Cana was doubled over, laughing at the top of her lungs. "Oh my god, that was way too easy! Did you think I was going to kiss you?!"
"H-Hey, lower your voice, babe! You're makin' me look bad!"
"Move," she straightened up, then pushed him aside. She picked up the ladle in the bowl and drew it straight to her lips. She tasted the concoction, and smacked her lips together as she thought. "Taste this and tell me if it's obvious." She held the ladle to Piper's lips.
"Um. No." He pushed her arm aside. "What part of 'sober,' don't you's get, babe?"
"What's sober?" she said, cheekily.
"Guess you's wouldn't know anyt'ing about that, would you's?" Piper gave a harassed sigh.
"I need someone to taste this." She scanned the crowd. "Hey!" She shouted at two figures passing by. "Come here!
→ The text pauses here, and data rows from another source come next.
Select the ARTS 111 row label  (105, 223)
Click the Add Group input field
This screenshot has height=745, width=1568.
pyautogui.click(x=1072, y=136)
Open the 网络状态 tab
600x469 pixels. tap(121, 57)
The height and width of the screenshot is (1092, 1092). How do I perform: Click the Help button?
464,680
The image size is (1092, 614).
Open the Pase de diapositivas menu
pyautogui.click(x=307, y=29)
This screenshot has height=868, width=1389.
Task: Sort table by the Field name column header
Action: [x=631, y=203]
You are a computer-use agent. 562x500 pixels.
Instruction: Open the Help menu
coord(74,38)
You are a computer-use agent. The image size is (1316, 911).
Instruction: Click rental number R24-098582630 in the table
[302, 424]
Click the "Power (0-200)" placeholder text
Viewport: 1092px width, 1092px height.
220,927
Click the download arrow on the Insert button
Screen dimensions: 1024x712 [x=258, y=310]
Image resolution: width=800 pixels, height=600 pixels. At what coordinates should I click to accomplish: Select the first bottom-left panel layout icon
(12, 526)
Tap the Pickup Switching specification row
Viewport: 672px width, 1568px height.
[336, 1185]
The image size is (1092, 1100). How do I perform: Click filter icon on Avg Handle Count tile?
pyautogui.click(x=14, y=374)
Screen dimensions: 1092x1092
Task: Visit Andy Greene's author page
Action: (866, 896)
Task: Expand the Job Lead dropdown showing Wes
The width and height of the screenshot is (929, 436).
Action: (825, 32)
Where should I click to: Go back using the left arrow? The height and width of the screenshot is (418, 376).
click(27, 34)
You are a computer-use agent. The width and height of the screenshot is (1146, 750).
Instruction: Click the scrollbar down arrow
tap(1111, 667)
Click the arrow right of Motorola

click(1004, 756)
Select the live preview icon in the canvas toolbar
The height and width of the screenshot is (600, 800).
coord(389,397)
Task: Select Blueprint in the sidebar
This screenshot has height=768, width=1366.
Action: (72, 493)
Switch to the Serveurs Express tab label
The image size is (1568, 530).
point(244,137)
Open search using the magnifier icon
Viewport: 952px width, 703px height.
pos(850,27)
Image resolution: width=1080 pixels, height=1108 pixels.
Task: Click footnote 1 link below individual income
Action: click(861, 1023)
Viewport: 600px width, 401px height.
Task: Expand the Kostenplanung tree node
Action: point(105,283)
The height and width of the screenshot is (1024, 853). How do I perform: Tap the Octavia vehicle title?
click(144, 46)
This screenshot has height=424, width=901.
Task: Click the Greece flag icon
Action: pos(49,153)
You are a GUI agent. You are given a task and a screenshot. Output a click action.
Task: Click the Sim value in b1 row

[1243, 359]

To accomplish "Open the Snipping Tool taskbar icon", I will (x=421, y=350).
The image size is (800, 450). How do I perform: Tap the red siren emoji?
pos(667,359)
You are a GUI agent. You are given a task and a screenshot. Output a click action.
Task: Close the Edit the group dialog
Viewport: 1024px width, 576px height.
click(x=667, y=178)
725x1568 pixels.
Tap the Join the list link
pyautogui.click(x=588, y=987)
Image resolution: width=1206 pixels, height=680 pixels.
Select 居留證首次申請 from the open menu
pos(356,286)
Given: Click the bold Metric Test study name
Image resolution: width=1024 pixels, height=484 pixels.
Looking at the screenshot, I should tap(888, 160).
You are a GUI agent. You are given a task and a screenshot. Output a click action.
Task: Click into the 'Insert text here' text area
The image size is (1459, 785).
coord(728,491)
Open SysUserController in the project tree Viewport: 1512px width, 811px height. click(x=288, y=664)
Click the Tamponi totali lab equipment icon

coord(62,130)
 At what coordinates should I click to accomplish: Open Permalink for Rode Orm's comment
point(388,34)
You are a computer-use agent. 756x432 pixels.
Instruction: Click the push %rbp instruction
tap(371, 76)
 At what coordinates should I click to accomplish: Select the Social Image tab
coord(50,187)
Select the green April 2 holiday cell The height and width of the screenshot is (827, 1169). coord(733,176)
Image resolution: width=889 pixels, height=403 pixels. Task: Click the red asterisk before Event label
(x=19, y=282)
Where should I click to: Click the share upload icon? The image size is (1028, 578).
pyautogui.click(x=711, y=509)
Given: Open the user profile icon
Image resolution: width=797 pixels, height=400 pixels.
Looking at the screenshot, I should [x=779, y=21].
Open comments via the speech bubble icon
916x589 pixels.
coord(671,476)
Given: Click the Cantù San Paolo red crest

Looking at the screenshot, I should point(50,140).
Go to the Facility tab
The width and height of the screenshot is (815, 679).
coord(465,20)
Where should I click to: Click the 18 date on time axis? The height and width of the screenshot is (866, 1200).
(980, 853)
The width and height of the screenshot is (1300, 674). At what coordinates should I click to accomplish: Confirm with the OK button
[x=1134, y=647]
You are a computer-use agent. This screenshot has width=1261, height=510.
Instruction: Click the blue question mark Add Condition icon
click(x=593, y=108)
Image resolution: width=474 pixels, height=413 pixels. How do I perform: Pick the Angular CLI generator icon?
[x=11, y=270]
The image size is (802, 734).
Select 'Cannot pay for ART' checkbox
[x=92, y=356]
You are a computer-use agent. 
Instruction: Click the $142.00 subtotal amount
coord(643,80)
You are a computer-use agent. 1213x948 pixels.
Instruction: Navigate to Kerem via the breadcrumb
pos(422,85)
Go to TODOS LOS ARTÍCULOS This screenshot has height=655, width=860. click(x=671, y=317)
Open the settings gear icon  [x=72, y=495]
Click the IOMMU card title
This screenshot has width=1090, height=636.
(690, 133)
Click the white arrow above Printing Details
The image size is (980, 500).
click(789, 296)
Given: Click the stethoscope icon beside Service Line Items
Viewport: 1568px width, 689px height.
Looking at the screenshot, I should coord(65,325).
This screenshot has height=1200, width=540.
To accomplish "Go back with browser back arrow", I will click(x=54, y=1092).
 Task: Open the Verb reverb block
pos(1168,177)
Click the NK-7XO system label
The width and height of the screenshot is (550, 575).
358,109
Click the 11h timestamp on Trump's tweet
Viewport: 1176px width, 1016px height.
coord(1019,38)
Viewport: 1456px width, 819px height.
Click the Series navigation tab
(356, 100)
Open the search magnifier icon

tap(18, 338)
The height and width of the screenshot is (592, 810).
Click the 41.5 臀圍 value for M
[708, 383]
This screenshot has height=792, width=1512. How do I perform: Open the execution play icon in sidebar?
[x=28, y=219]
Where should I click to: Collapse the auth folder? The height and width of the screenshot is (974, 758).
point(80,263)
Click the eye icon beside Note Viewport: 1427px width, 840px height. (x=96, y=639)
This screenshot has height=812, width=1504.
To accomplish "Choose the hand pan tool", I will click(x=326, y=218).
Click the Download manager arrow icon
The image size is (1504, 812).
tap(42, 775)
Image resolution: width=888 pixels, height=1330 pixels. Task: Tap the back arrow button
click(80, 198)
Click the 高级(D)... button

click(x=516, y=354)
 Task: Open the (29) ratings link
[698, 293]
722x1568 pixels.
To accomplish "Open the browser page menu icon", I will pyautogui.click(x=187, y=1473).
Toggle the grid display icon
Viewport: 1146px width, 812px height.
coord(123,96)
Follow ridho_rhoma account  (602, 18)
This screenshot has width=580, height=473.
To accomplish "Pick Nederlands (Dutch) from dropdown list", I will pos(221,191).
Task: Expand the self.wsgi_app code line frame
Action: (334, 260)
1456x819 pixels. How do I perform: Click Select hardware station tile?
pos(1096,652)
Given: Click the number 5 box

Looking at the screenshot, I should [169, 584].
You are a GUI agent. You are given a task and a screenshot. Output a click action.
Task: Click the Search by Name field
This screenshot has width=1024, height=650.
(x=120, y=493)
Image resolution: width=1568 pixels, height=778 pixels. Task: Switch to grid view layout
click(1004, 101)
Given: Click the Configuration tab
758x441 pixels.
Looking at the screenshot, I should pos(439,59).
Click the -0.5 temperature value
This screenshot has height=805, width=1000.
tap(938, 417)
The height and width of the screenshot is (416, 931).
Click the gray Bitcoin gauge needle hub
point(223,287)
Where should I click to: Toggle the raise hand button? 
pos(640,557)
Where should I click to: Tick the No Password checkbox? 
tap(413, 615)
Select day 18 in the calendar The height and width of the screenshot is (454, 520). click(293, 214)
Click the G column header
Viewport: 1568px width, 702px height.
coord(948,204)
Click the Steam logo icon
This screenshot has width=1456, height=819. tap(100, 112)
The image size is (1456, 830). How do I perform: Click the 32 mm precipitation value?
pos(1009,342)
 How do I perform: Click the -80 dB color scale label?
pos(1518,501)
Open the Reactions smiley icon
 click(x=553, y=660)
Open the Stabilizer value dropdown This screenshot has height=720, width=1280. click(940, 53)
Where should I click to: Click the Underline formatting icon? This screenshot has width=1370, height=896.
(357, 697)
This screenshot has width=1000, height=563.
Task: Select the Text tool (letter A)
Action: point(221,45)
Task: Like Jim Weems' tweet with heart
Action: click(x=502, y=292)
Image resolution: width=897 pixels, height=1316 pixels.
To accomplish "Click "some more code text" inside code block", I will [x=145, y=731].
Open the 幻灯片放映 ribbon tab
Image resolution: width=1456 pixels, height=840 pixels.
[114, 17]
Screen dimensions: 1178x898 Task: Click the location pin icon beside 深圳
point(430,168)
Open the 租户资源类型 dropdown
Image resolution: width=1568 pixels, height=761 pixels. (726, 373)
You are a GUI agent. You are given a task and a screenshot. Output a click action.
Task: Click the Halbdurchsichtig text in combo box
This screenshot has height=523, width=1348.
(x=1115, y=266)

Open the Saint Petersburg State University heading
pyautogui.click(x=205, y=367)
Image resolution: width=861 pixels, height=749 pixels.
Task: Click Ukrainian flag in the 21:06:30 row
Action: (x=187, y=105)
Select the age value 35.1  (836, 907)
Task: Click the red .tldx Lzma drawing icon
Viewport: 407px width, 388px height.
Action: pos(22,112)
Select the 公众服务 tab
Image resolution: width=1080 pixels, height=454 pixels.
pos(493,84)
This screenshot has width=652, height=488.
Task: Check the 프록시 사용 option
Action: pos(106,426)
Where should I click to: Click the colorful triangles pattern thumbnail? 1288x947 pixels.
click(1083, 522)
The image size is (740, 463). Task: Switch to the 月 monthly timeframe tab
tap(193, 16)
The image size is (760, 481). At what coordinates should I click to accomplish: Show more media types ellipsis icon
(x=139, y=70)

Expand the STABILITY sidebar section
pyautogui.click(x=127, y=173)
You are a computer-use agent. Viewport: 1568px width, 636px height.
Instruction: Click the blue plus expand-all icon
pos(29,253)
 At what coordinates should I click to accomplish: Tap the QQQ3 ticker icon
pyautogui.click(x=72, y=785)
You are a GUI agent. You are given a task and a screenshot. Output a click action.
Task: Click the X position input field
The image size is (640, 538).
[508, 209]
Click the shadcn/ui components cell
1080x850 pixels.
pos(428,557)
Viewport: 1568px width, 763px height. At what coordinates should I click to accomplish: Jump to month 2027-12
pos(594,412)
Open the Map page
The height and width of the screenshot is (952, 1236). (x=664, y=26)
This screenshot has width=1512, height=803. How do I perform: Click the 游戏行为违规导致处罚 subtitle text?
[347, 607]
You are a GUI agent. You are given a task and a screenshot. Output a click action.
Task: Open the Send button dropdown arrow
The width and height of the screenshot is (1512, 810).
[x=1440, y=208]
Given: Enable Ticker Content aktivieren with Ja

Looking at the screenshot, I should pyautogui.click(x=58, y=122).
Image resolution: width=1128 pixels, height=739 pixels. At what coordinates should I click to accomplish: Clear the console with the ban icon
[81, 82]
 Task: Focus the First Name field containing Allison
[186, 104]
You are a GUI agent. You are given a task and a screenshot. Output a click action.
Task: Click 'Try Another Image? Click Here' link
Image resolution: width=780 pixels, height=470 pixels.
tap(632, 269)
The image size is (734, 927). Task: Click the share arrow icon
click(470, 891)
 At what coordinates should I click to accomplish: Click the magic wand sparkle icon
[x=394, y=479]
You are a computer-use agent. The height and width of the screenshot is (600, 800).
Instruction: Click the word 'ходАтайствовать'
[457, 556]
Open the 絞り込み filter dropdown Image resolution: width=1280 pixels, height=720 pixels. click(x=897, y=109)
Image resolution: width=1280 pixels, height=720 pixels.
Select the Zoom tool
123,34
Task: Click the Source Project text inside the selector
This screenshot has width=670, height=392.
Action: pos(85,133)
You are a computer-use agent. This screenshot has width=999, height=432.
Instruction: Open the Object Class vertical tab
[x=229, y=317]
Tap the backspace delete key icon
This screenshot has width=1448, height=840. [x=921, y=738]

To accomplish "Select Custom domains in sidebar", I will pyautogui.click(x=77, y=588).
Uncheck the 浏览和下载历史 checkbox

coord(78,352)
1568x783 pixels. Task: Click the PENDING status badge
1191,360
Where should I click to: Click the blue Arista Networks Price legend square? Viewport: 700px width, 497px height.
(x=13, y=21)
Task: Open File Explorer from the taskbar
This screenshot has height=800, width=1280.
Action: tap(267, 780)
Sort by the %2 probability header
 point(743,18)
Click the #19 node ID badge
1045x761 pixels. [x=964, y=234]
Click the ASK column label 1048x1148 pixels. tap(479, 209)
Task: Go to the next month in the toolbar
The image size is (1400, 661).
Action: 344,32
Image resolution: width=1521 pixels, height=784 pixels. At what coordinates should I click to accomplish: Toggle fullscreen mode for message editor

Yeah, you two! The ghosts!"
The ghosts walked over, slowly, as if uncertain.
"Who's under there?" Cana asked, narrowing her eyes.
"Uh…" the ghosts looked at one another.
"We're… um…"
"Babe, ain't it obvious?" Piper rolled his eyes. "It's Jet and Droy."
The ghosts shared a look, then nodded vigorously.
"Yes, that is correct."
"We're totally Jet and Droy."
Piper nodded smugly. "Told you's."
"Whatever, I don't care." Cana dipped the ladle in the punch and then shoved it in one of the ghost's faces. "Taste this."
"Ah, but I…"
She grabbed his head and tilted it back, before pouring punch on the sheet, over his mouth, thus staining the white sheet with streaks of red. The poor ghost gurgled for breath under the suffocating sheet and spiked punch.
"Babe, don't kill 'im!"
"Well?" Cana stepped back and looked expectantly at him. "How is it? Does it taste like alcohol?"
"…No?"
"Hehe, nice." Cana grinned deviously. "My work here is done."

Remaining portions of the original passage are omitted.